Жан Рэ не столь категоричен, хотя подобные тенденции весьма ощутимы в его произведениях. Жизнь понимается как цепная реакция убийств в рассказе «Мистер Глесс меняет курс». В рассказе «Кузен Пассеру» автодеструкция проявляется неутомимой жаждой наживы: жизнь Пассеру – активизированное гниение, серия кошмаров, которые, насколько можно судить, отнюдь не кончаются со смертью. Человеческое существование уже не расценивается в периодической смене рождения, расцвета и увядания, это сугубое увядание, коррозия, гниение: «Возможно, жизнь на этой ничтожной земле – только результат гниения, разложения. Все вокруг и мы сами – только симптомы порчи, изъедающей дурной плод. Смысл вселенной не поддается усилиям нашего мозга. Мы, возможно, бациллы, вибрионы в хаотическом звездном кошмаре» («Святой Иуда из ночи»). Но как назвать односторонний процесс, энтропию в себе, лишенную дихотомического противостояния?

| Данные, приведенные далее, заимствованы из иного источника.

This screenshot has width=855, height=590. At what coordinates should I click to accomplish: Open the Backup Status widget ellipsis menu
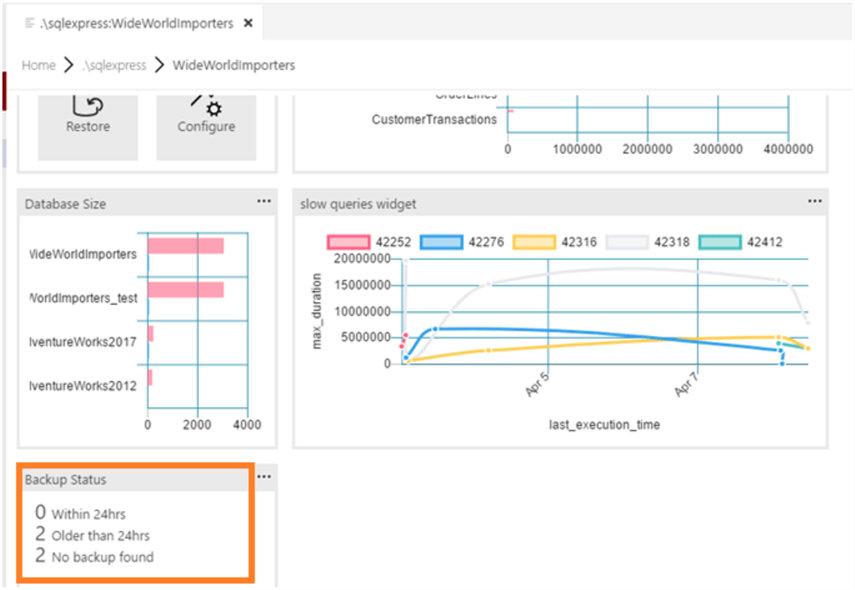[x=264, y=477]
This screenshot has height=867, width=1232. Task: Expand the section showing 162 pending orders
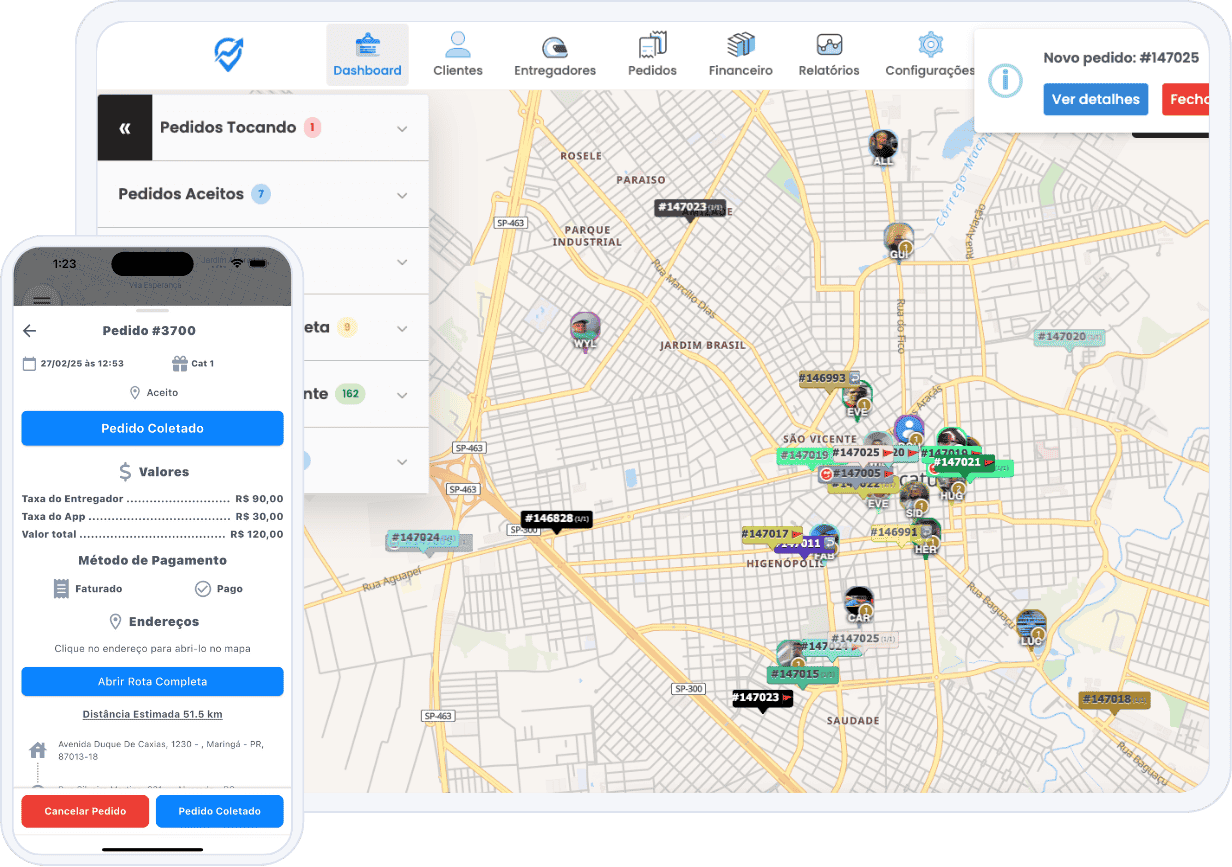(402, 393)
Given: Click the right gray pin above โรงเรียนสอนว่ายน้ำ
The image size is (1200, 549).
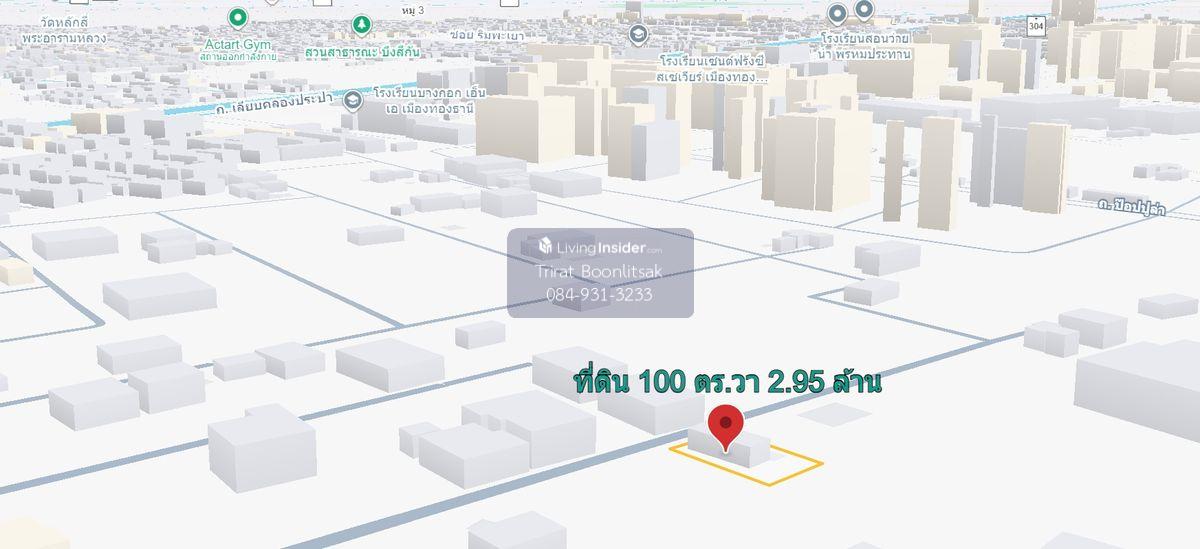Looking at the screenshot, I should pyautogui.click(x=863, y=9).
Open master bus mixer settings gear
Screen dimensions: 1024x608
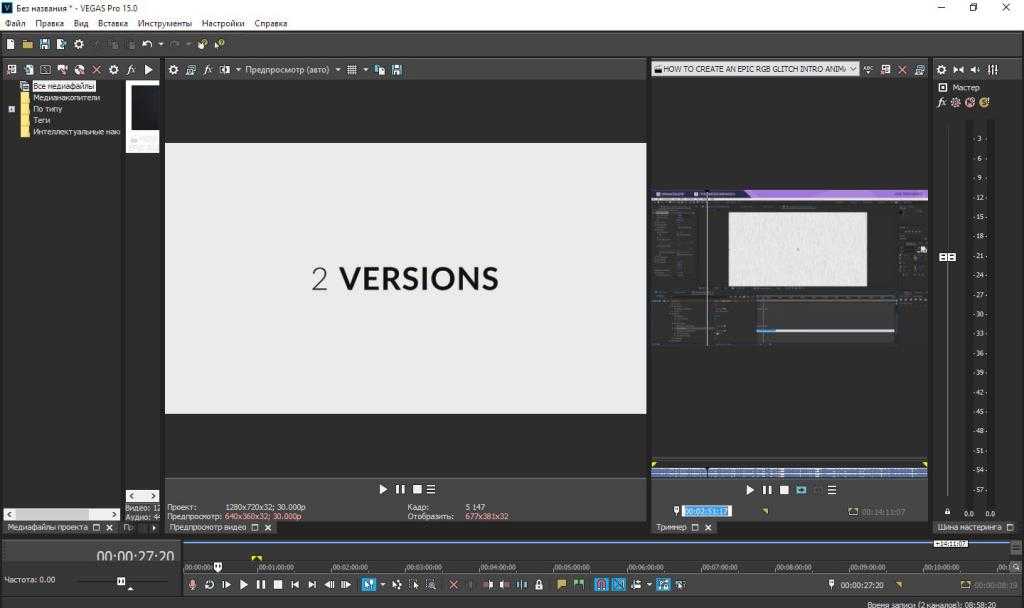coord(941,70)
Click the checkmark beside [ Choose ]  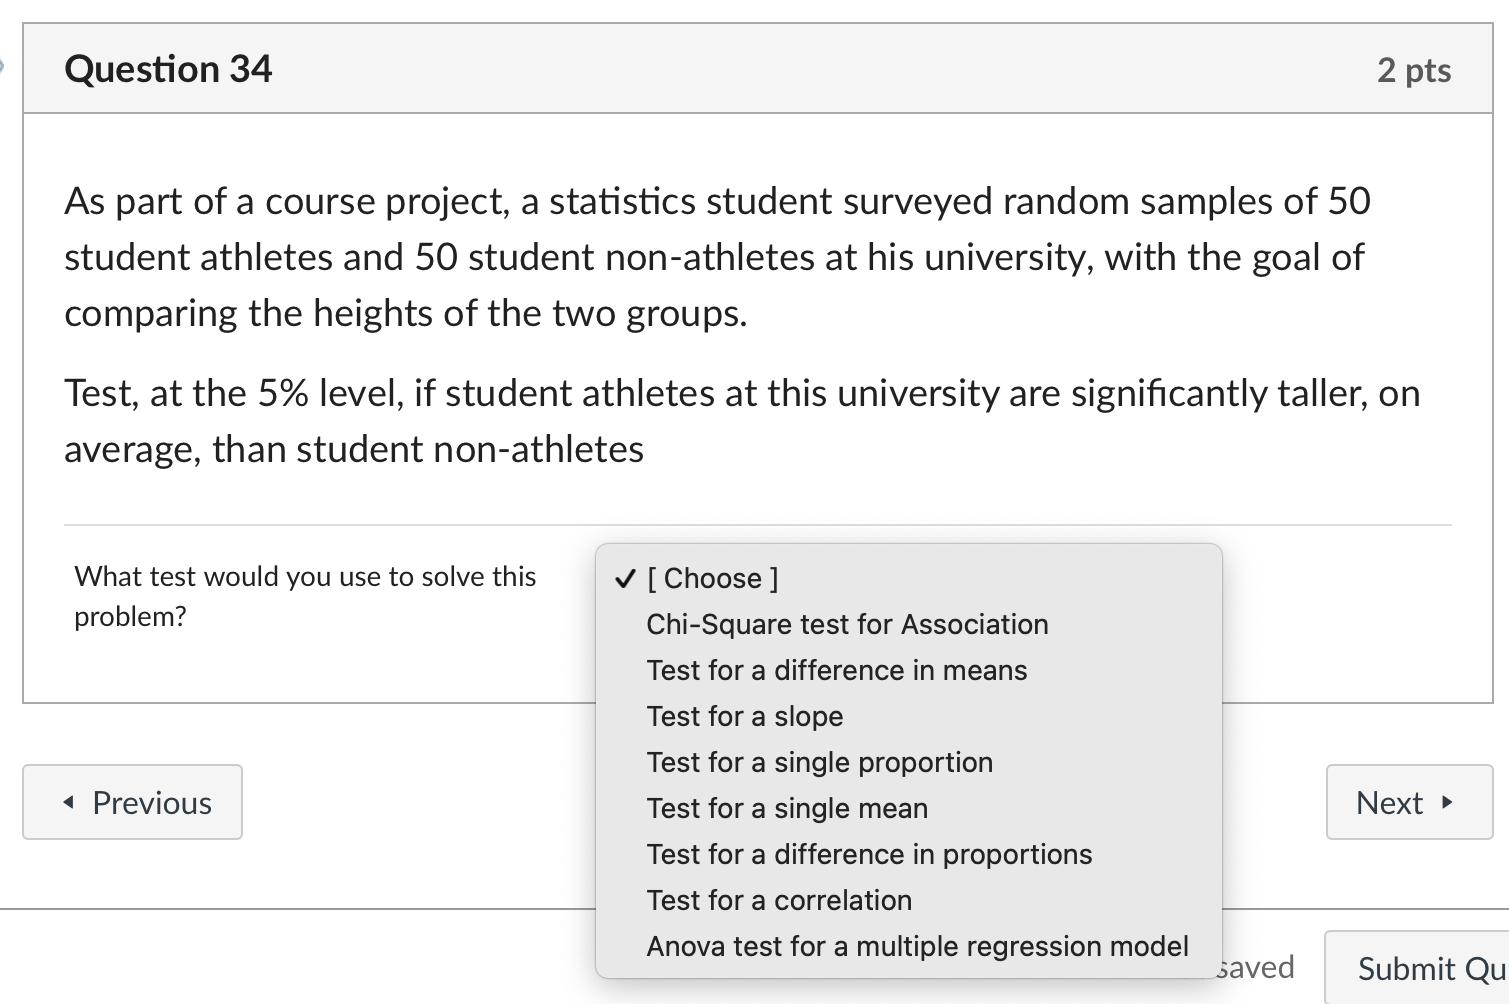(x=623, y=578)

Нонсенс? Да. Но если мы не можем представить однородной, вечной, гармонической структуры, а совершенно очевидно, что не можем, значит, нонсенс и бессмыслица необходимо входят не только в любую теорию познания, но и вообще в любую композицию. Коррозия системы объясняется прежде всего внутренним диссонансом, присущим ей изначально: к примеру, неразрешимый интервал «тритон» – музыкальный дьявол – в конце концов разрушил понятие о классической гармонии.